Jaime González

Miguel Blesa y los malos verdugos

Miguel Blesa y los malos verdugos
Jaime González (ABC). PD

No todas las muertes tienen que resultar conmovedoras, ni siquiera aquellas que son fruto de una trágica decisión personal, pero la respuesta ante la muerte -el respeto te honra, la alegría te envilece- es el mejor retrato de los vivos.

La indisimulada alegría que exhiben algunos tras el fatal destino elegido por Miguel Blesa me ha traído a la memoria un estudio sobre ejecutores célebres de España en los siglos XIX y XX.

En aquella España, los verdugos de Madrid, Barcelona y Zaragoza competían para ver quién era el mejor de su profesión.

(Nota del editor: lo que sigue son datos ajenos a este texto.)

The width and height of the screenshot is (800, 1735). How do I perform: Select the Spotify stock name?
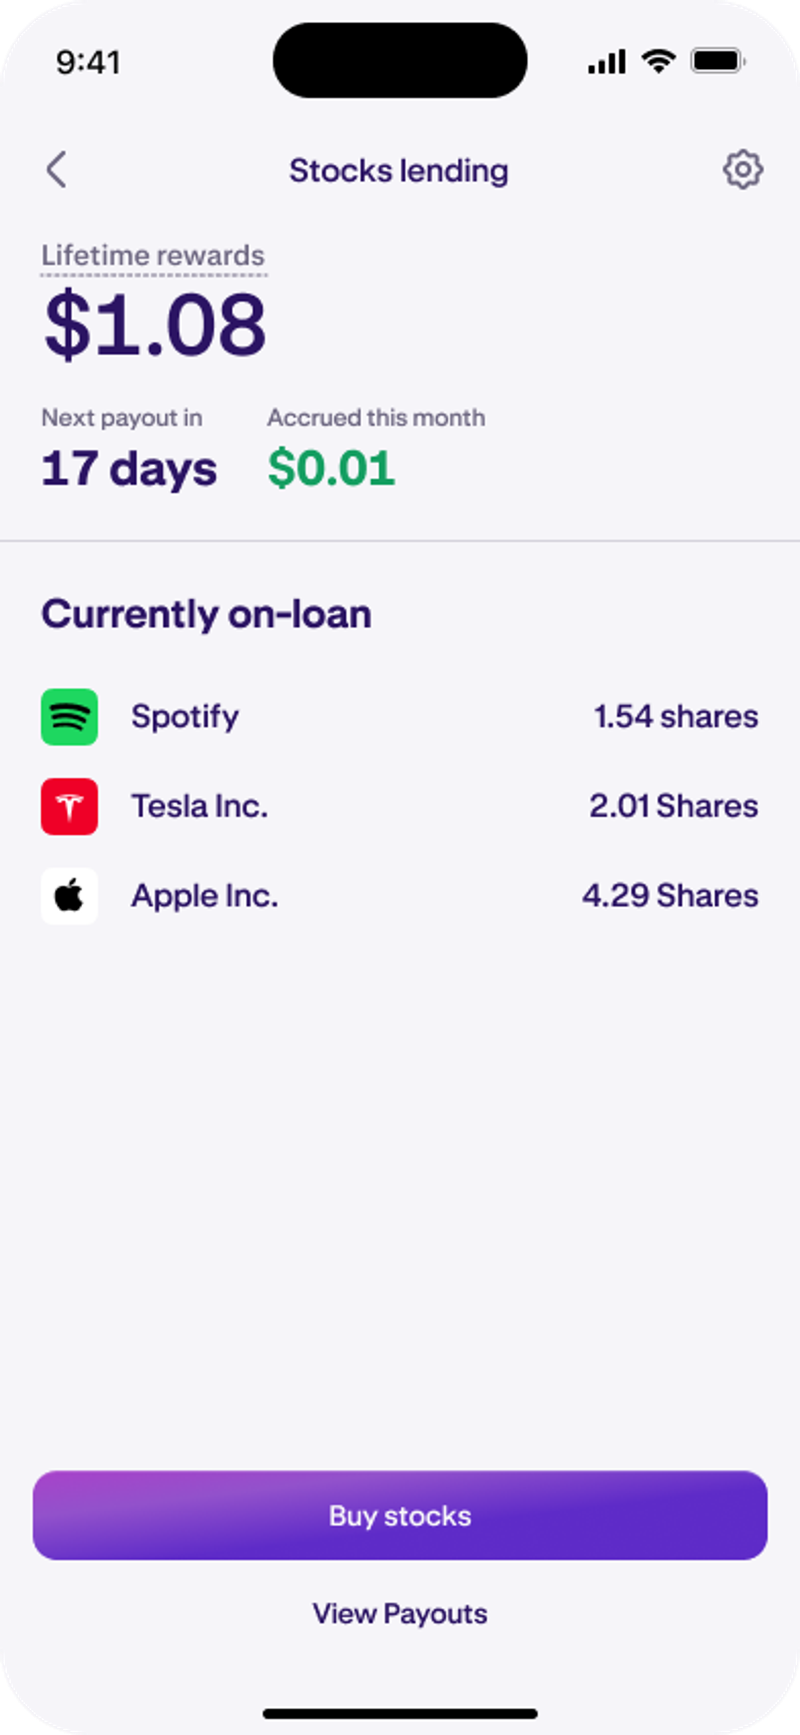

Al aragonés José González Irigoyen los demás compañeros le parecían «camamilas» (flores de manzanilla), pero en realidad el de Zaragoza mataba mal, porque tardaba más de lo necesario en acabar con la vida del reo y se recreaba en exceso en la agonía.

El manual del buen verdugo prohibía el ensañamiento y obligaba, por una elemental cuestión ética y estética, a manejar con tino el garrote vil para que el condenado no muriera con la lengua fuera. Por pura dignidad.

Es verdad que Miguel Blesa, consciente o inconscientemente, ha hecho daño a mucha gente y que su muerte no le exime del reproche moral -con independencia de la condena penal que hubiera podido imponerle la Justicia-, pero la reacción tras su suicidio ha puesto de manifiesto que en España abundan los malos verdugos -los que disfrutan ante la contemplación de la muerte- y que se ha perdido el sentido de la dignidad que tenían aquellos viejos ejecutores de antaño.

Aunque el trágico punto final no palie el dolor de la gente que sufrió en sus carnes la ambición y la codicia, lo cierto es que Blesa se ha impuesto la mayor de las condenas, más dura que cualquier sentencia, causándose a sí mismo y a los suyos un daño irreversible y brutal.

Blesa ha pagado el precio más alto, mucho más que el que le hubiera impuesto nunca ningún tribunal, sin contar con el reproche social que le llevó a confinarse en su domicilio para no tener que soportar los insultos por la calle.

No todas las muertes tienen que resultar conmovedoras, pero a mí la de Blesa me ha provocado una profunda tristeza al comprobar cómo España se está llenando de malos -muy malos- verdugos.